= What is being asked =
Reproduce every line of the rows below as a numbered list, omitting any blank lines.

>> Start Task data

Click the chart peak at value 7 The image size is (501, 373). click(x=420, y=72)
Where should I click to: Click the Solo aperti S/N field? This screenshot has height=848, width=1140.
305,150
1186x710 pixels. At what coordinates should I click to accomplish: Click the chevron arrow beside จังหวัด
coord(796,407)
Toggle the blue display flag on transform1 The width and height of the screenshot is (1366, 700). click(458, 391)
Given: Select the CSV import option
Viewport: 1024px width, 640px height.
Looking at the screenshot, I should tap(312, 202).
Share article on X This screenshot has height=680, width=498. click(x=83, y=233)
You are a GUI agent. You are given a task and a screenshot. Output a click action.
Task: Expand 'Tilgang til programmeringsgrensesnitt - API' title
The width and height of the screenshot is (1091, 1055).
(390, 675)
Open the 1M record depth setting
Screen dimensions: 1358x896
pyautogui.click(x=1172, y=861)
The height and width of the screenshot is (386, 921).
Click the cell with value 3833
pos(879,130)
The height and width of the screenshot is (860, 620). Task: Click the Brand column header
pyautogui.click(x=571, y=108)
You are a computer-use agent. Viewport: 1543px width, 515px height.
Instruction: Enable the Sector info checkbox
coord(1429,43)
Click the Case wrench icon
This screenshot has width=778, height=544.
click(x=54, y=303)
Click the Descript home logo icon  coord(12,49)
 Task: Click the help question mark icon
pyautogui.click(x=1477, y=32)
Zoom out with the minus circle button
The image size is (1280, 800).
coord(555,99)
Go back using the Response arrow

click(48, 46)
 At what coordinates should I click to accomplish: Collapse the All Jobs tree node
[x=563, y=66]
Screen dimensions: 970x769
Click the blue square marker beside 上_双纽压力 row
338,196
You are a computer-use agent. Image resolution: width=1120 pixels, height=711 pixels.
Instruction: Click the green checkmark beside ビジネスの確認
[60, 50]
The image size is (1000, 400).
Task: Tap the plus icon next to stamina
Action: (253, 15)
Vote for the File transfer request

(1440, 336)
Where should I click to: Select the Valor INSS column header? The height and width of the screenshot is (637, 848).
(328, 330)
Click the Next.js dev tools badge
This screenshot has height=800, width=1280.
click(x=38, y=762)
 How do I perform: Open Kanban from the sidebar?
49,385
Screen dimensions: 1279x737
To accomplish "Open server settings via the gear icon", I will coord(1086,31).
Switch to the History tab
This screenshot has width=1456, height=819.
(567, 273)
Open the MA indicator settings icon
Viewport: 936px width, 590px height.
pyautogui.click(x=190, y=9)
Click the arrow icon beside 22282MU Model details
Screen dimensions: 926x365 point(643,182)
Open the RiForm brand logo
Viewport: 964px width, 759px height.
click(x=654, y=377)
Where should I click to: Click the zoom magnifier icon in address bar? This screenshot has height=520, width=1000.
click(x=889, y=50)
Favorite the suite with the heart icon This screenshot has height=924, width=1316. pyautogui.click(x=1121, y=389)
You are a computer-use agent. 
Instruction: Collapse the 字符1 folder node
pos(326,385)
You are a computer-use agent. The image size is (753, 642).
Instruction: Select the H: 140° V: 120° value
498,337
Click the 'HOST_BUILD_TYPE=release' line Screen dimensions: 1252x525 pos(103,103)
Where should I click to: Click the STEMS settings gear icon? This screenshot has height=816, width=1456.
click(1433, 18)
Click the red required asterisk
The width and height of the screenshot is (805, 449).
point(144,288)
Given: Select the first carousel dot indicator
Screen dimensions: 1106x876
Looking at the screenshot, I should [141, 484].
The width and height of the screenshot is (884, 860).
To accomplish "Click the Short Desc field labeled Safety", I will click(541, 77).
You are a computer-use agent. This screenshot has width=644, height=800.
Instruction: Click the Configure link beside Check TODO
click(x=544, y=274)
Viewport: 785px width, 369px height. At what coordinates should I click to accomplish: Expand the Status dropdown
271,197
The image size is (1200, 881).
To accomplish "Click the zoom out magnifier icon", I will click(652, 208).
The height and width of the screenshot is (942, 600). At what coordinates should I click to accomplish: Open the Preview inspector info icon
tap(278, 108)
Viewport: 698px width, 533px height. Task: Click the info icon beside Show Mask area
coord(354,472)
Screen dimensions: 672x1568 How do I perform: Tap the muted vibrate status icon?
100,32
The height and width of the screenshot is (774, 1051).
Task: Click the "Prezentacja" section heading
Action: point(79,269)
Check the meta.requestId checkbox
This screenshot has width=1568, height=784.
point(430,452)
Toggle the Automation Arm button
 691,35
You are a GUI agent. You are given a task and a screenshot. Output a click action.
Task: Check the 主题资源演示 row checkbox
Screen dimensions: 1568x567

>> End Task data

= Result of the exercise =
1. Click the chart peak at value 7 The image size is (501, 373). click(x=420, y=72)
2. Where should I click to: Click the Solo aperti S/N field? This screenshot has height=848, width=1140.
3. 305,150
4. 1186x710 pixels. At what coordinates should I click to accomplish: Click the chevron arrow beside จังหวัด
5. coord(796,407)
6. Toggle the blue display flag on transform1 The width and height of the screenshot is (1366, 700). click(458, 391)
7. Given: Select the CSV import option
8. Viewport: 1024px width, 640px height.
9. Looking at the screenshot, I should tap(312, 202).
10. Share article on X This screenshot has height=680, width=498. click(x=83, y=233)
11. You are a GUI agent. You are given a task and a screenshot. Output a click action.
12. Task: Expand 'Tilgang til programmeringsgrensesnitt - API' title
13. The width and height of the screenshot is (1091, 1055).
14. (390, 675)
15. Open the 1M record depth setting
16. Screen dimensions: 1358x896
17. pyautogui.click(x=1172, y=861)
18. The height and width of the screenshot is (386, 921).
19. Click the cell with value 3833
20. pos(879,130)
21. The height and width of the screenshot is (860, 620). Task: Click the Brand column header
22. pyautogui.click(x=571, y=108)
23. You are a computer-use agent. Viewport: 1543px width, 515px height.
24. Instruction: Enable the Sector info checkbox
25. coord(1429,43)
26. Click the Case wrench icon
27. This screenshot has width=778, height=544.
28. click(x=54, y=303)
29. Click the Descript home logo icon  coord(12,49)
30.  Task: Click the help question mark icon
31. pyautogui.click(x=1477, y=32)
32. Zoom out with the minus circle button
33. The image size is (1280, 800).
34. coord(555,99)
35. Go back using the Response arrow
36. click(48, 46)
37.  At what coordinates should I click to accomplish: Collapse the All Jobs tree node
38. [x=563, y=66]
39. Screen dimensions: 970x769
40. Click the blue square marker beside 上_双纽压力 row
41. 338,196
42. You are a computer-use agent. Image resolution: width=1120 pixels, height=711 pixels.
43. Instruction: Click the green checkmark beside ビジネスの確認
44. [60, 50]
45. The image size is (1000, 400).
46. Task: Tap the plus icon next to stamina
47. Action: (253, 15)
48. Vote for the File transfer request
49. (1440, 336)
50. Where should I click to: Select the Valor INSS column header? The height and width of the screenshot is (637, 848).
51. (328, 330)
52. Click the Next.js dev tools badge
53. This screenshot has height=800, width=1280.
54. click(x=38, y=762)
55.  How do I perform: Open Kanban from the sidebar?
56. 49,385
57. Screen dimensions: 1279x737
58. To accomplish "Open server settings via the gear icon", I will coord(1086,31).
59. Switch to the History tab
60. This screenshot has width=1456, height=819.
61. (567, 273)
62. Open the MA indicator settings icon
63. Viewport: 936px width, 590px height.
64. pyautogui.click(x=190, y=9)
65. Click the arrow icon beside 22282MU Model details
66. Screen dimensions: 926x365 point(643,182)
67. Open the RiForm brand logo
68. Viewport: 964px width, 759px height.
69. click(x=654, y=377)
70. Where should I click to: Click the zoom magnifier icon in address bar? This screenshot has height=520, width=1000.
71. click(x=889, y=50)
72. Favorite the suite with the heart icon This screenshot has height=924, width=1316. pyautogui.click(x=1121, y=389)
73. You are a computer-use agent. 
74. Instruction: Collapse the 字符1 folder node
75. pos(326,385)
76. You are a computer-use agent. The image size is (753, 642).
77. Instruction: Select the H: 140° V: 120° value
78. 498,337
79. Click the 'HOST_BUILD_TYPE=release' line Screen dimensions: 1252x525 pos(103,103)
80. Where should I click to: Click the STEMS settings gear icon? This screenshot has height=816, width=1456.
81. click(1433, 18)
82. Click the red required asterisk
83. The width and height of the screenshot is (805, 449).
84. point(144,288)
85. Given: Select the first carousel dot indicator
86. Screen dimensions: 1106x876
87. Looking at the screenshot, I should [141, 484].
88. The width and height of the screenshot is (884, 860).
89. To accomplish "Click the Short Desc field labeled Safety", I will click(541, 77).
90. You are a computer-use agent. This screenshot has width=644, height=800.
91. Instruction: Click the Configure link beside Check TODO
92. click(x=544, y=274)
93. Viewport: 785px width, 369px height. At what coordinates should I click to accomplish: Expand the Status dropdown
94. 271,197
95. The image size is (1200, 881).
96. To accomplish "Click the zoom out magnifier icon", I will click(652, 208).
97. The height and width of the screenshot is (942, 600). At what coordinates should I click to accomplish: Open the Preview inspector info icon
98. tap(278, 108)
99. Viewport: 698px width, 533px height. Task: Click the info icon beside Show Mask area
100. coord(354,472)
101. Screen dimensions: 672x1568 How do I perform: Tap the muted vibrate status icon?
102. 100,32
103. The height and width of the screenshot is (774, 1051).
104. Task: Click the "Prezentacja" section heading
105. Action: point(79,269)
106. Check the meta.requestId checkbox
107. This screenshot has width=1568, height=784.
108. point(430,452)
109. Toggle the Automation Arm button
110.  691,35
111. You are a GUI agent. You are given a task and a screenshot. Output a click action.
112. Task: Check the 主题资源演示 row checkbox
113. Screen dimensions: 1568x567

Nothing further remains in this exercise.